E pure in Irlanda, dove era stata presentata come un elemento chiave per combattere l’epidemia, la app-anticontagio è finita in secondo piano. «Si è fatto un gran battage pubblicitario attorno a queste app all’inizio e sembrava dovessero avere grande importanza. Poi ci sono stati problemi tecnici e preoccupazioni sulla privacy che hanno fatto sì che la loro diffusione rimanesse bassa.E più passa il tempo e meno i politici ne parlano», osserva in una intervista per l’inchiesta Track(ed) Together Antonio O Lachtain attivista della associazione no-profit Digital Ireland.
App e non solo
Visti i problemi con questa prima generazione di app anti-contagio, c’è già chi sta cercando di aggiustare il tiro. E’ il caso di Singapore che ora ha lanciato un sistema di check in digitale chiamato SafeEntry: per entrare in negozi uffici ora è in molti casi obbligatorio registrarsi con la carta di identità o un codice a barre sul cellulare e sempre una app che funziona con il codice a barre è appena stata lanciata, il 20 maggio, anche in Nuova Zelanda. Ma ci sono anche paesi che l’app hanno scelto di non utilizzarla proprio.

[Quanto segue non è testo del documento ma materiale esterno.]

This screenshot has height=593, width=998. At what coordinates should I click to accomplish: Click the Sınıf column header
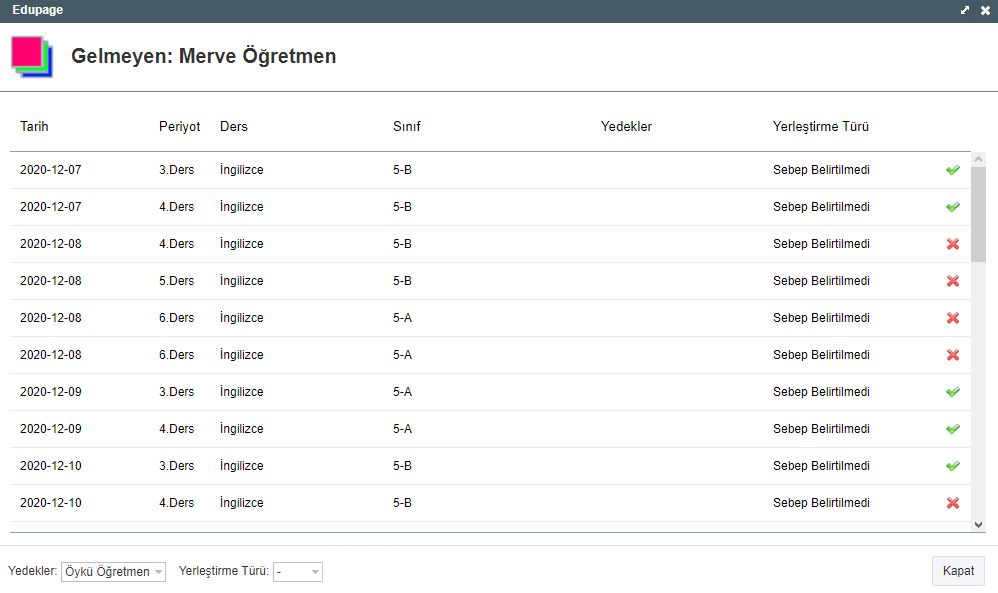tap(407, 127)
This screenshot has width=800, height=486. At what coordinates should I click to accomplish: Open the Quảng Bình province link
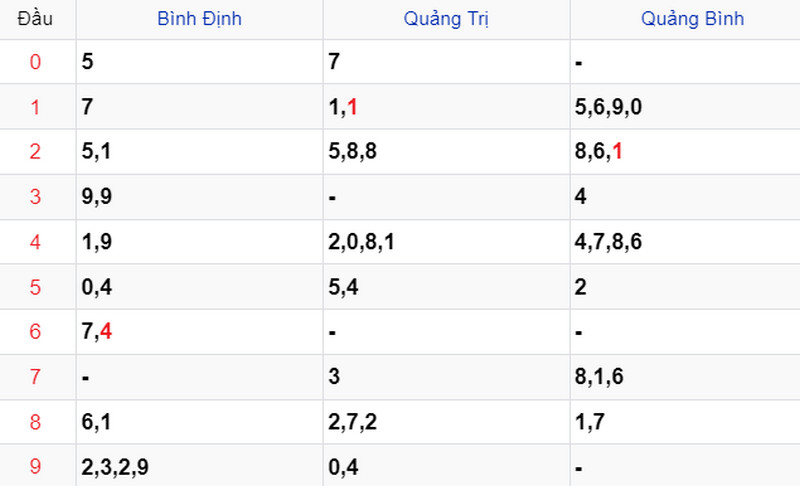692,19
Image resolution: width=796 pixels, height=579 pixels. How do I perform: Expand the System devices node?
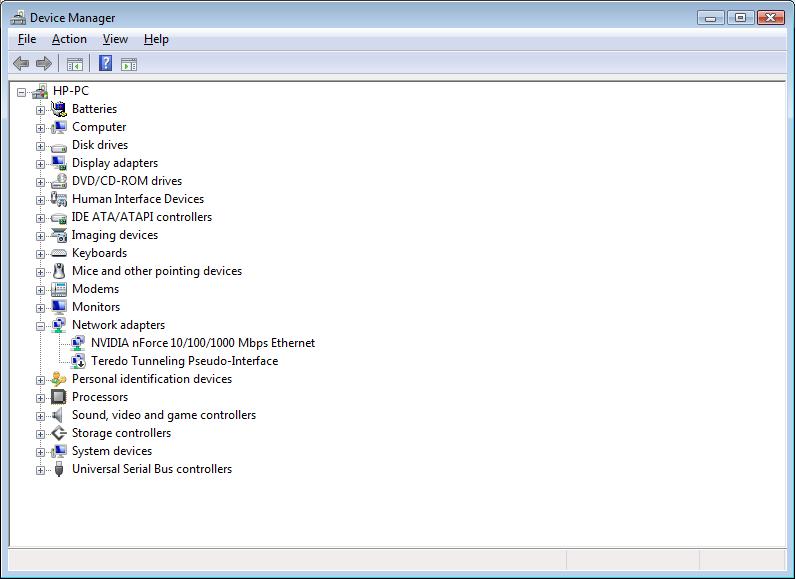[x=41, y=452]
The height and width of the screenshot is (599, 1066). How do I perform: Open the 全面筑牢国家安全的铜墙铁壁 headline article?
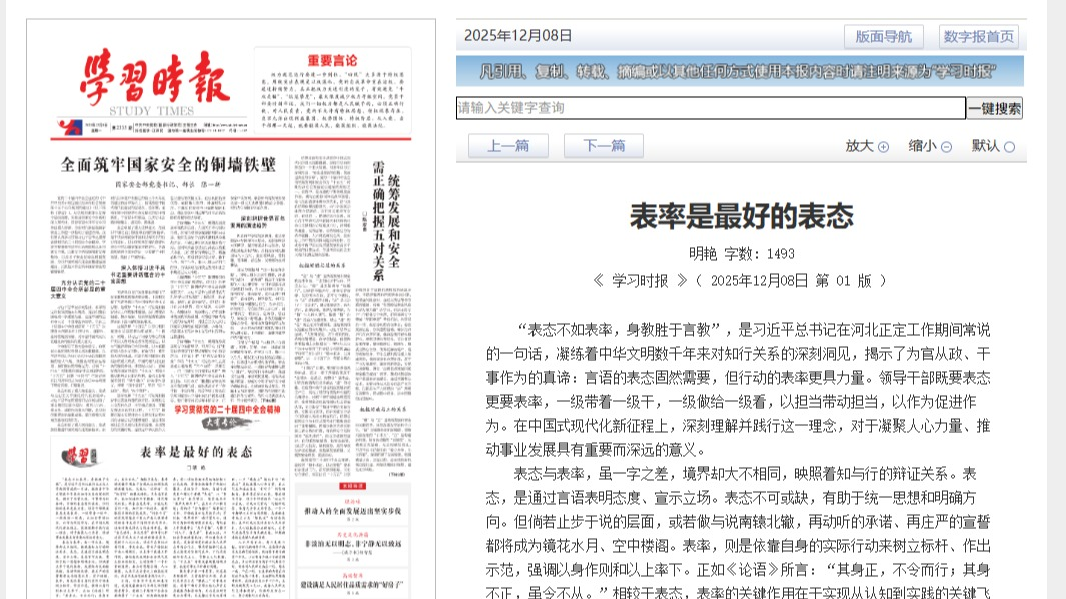[x=167, y=166]
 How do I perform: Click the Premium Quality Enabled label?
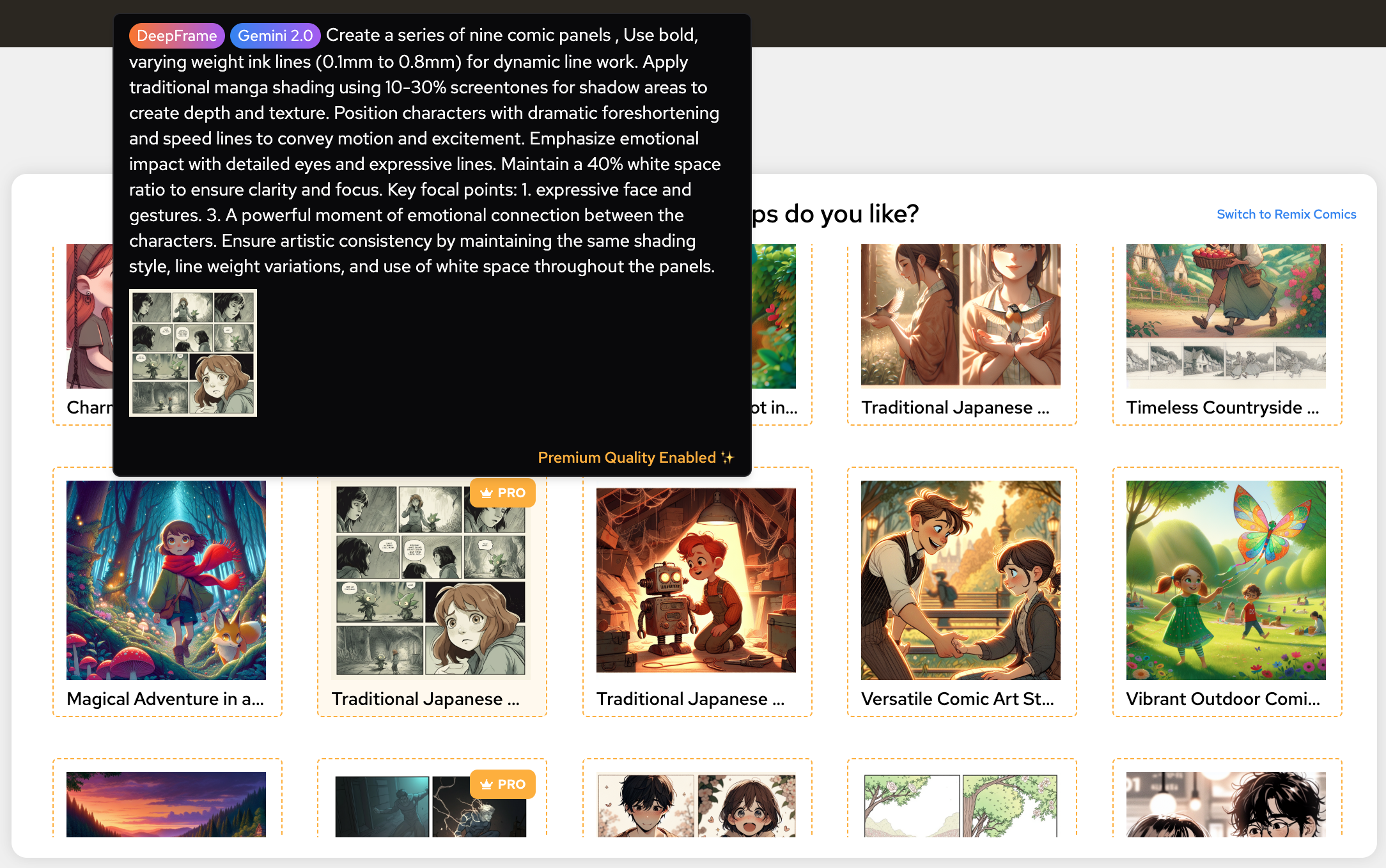(x=627, y=458)
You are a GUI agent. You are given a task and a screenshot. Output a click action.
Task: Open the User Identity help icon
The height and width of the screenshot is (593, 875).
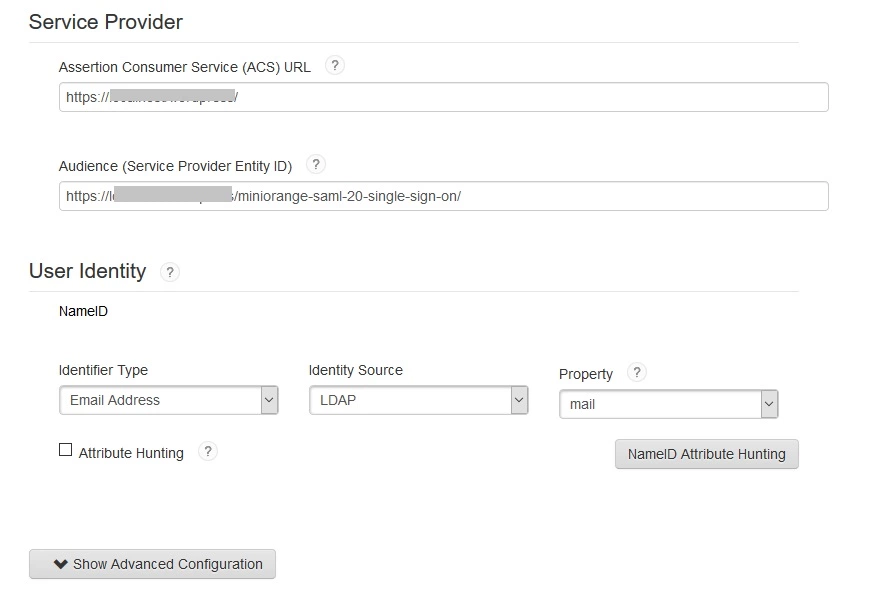170,272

Il Belgio, ad esempio, ha puntato tutto sui sistemi di tracciamento “umani”. «Non c’è bisogno di una app, tutto può essere fatto a mano, così come è stato fatto per anni», aveva detto, a fine aprile, Philippe de Backer, il ministro belga per le Telecomunicazioni. Così è stato: il Belgio non ha puntato sui telefoni, ma sugli esseri umani in carne ed ossa e ha assunto 2000 persone per tracciare la diffusione del virus.

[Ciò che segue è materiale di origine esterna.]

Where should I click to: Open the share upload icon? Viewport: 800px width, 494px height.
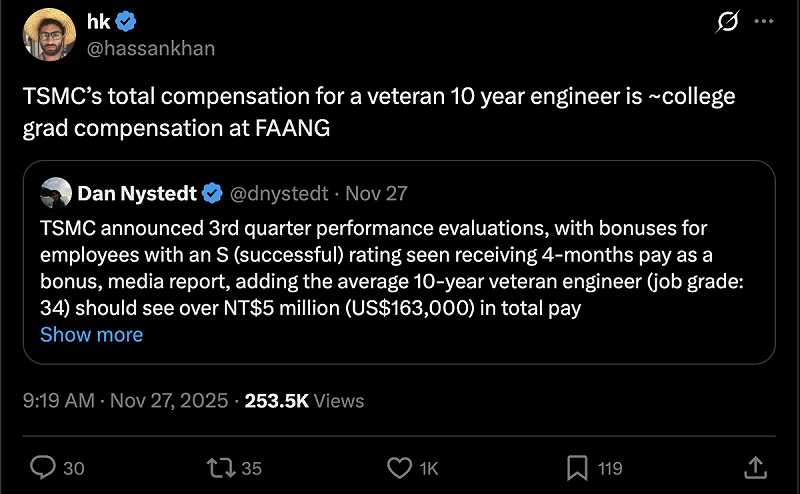756,467
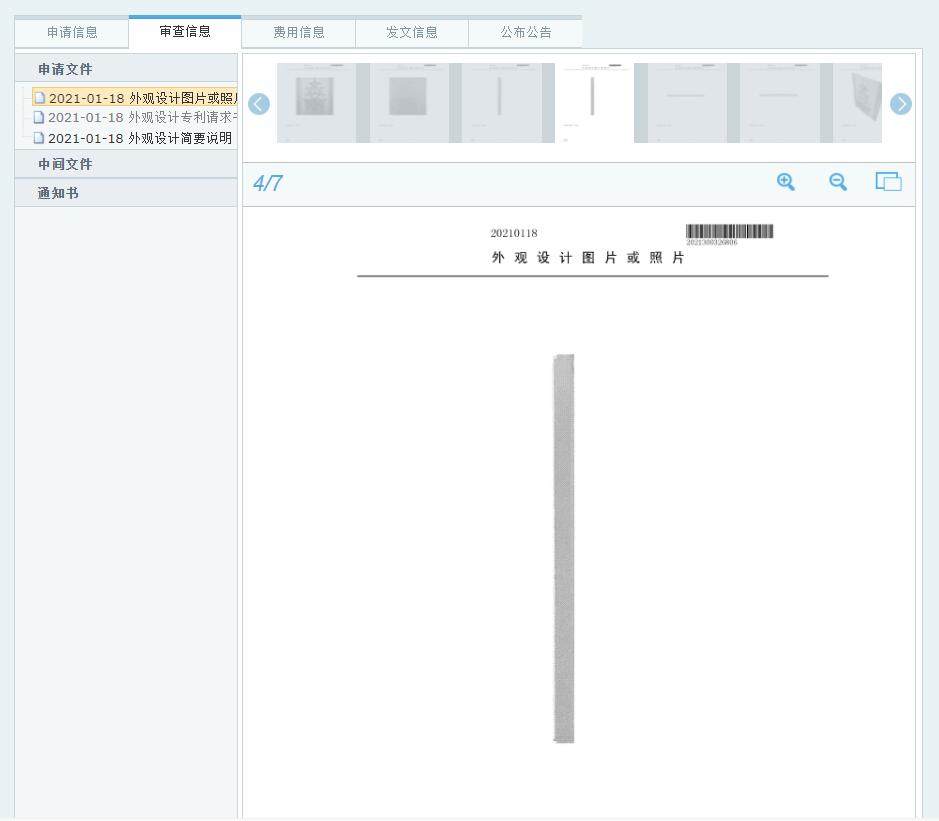Click the zoom in magnifier icon
This screenshot has height=821, width=939.
click(786, 182)
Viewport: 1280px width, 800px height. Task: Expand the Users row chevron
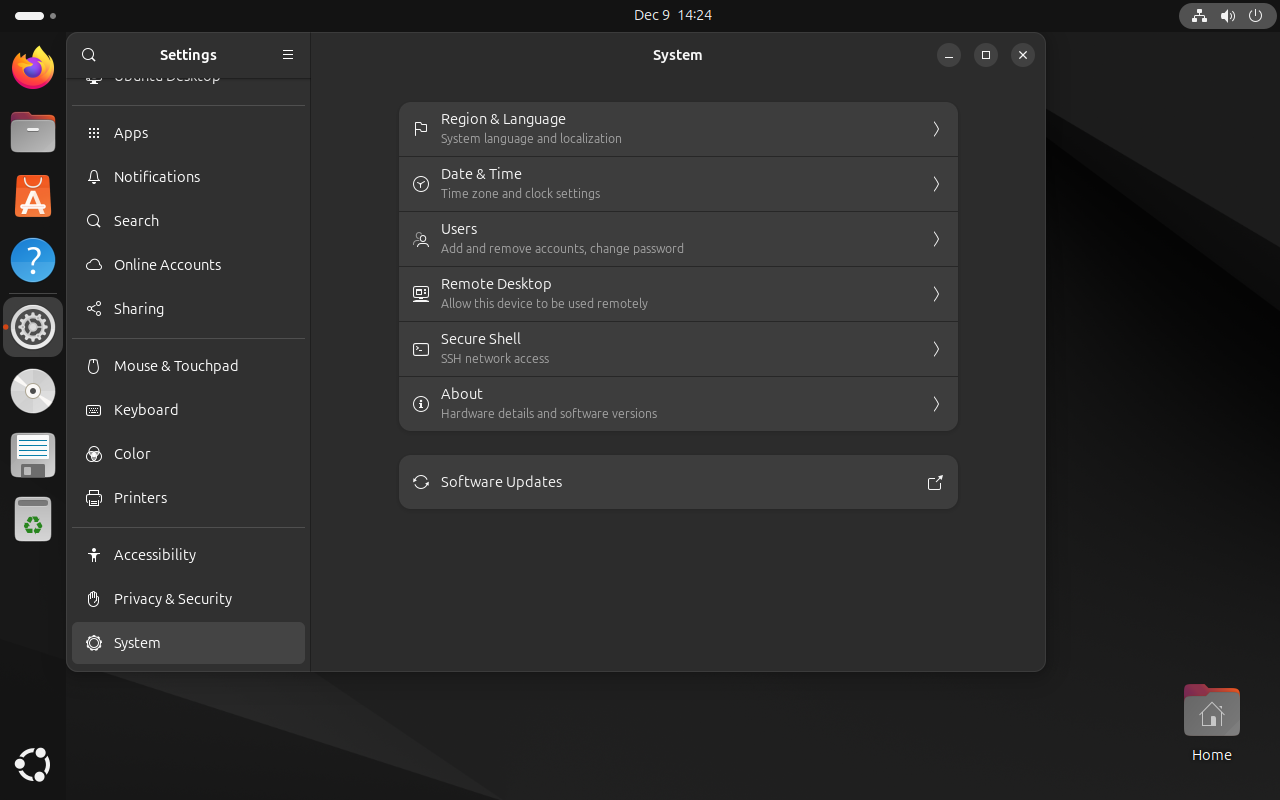[x=936, y=239]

E anche la Gran Bretagna, che pure sta testando la sua app sull’isola di Wight in attesa prima o poi di renderla disponibile, ha reclutato la bellezza di circa 20mila persone per tracciare i contagi. «Abbiamo quindi spostato l’enfasi delle nostre comunicazioni e piani per mettere prima il lavoro di tracciamento umano e poi la applicazione che verrà d’aiuto in un secondo momento», ha detto Lord Bethle, junior minister all’innovazione al dipartimento della Salute. Se e quanto di aiuto, al momento non si sa.

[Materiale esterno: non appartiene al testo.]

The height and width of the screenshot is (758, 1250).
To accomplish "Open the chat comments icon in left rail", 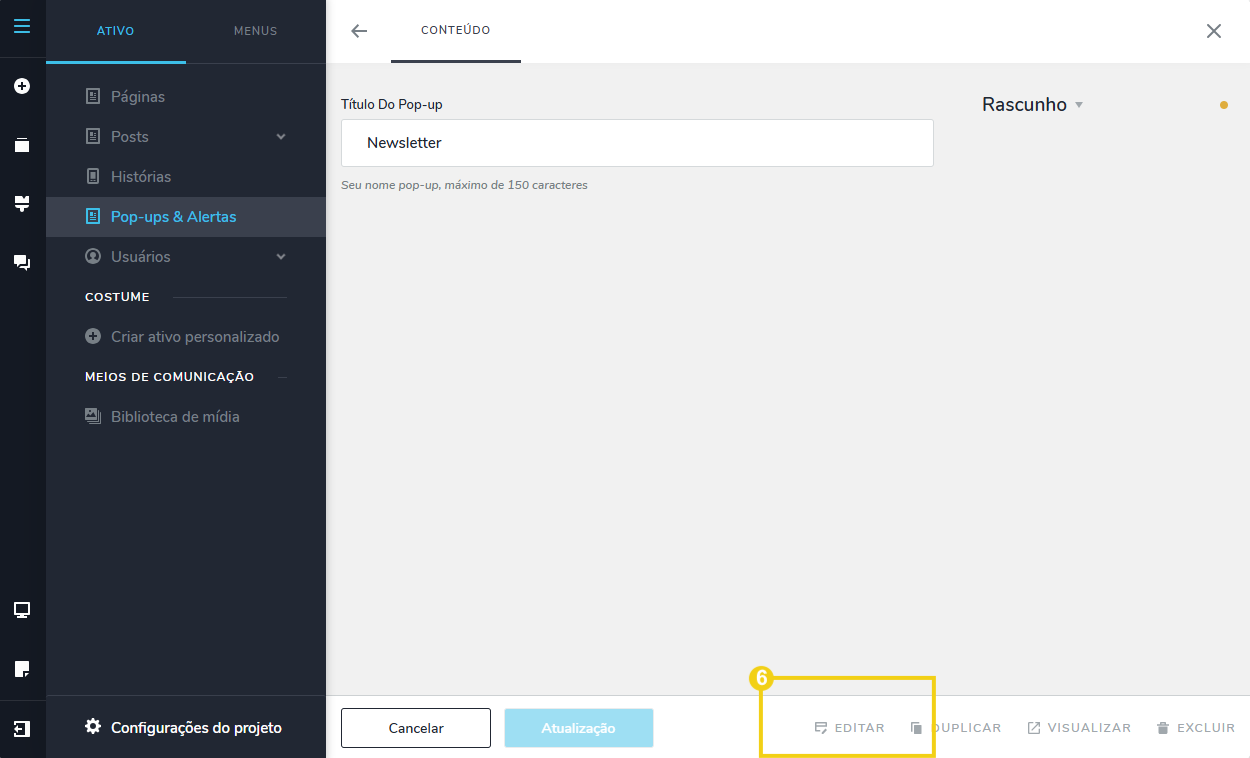I will pyautogui.click(x=22, y=263).
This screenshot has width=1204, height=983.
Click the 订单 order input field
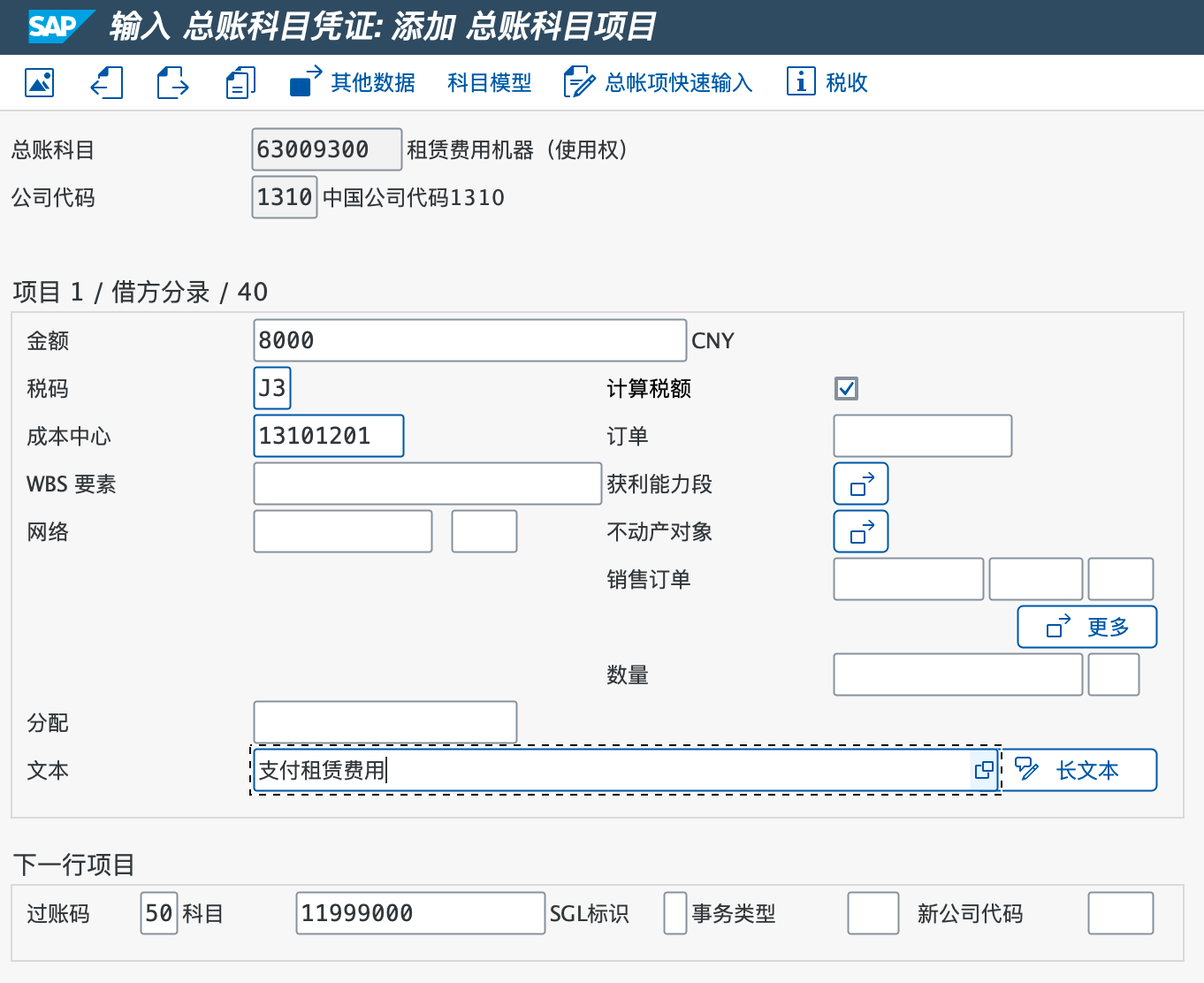point(922,436)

I dubbi del Consiglio d’Europa
«Considerata che manca prova della loro efficacia, val la pena affrontare i prevedibili rischi sociali e legali?», si chiedevano a fine aprile in una nota congiunta Alessandra Pierucci, presidente del comitato della Convenzione 108 e Jean-Philippe Walter, commissario per la protezione dei dati del Consiglio d’Europa. Le app, nel frattempo, sono arrivate o stanno arrivando. Il dubbio, però, rimane.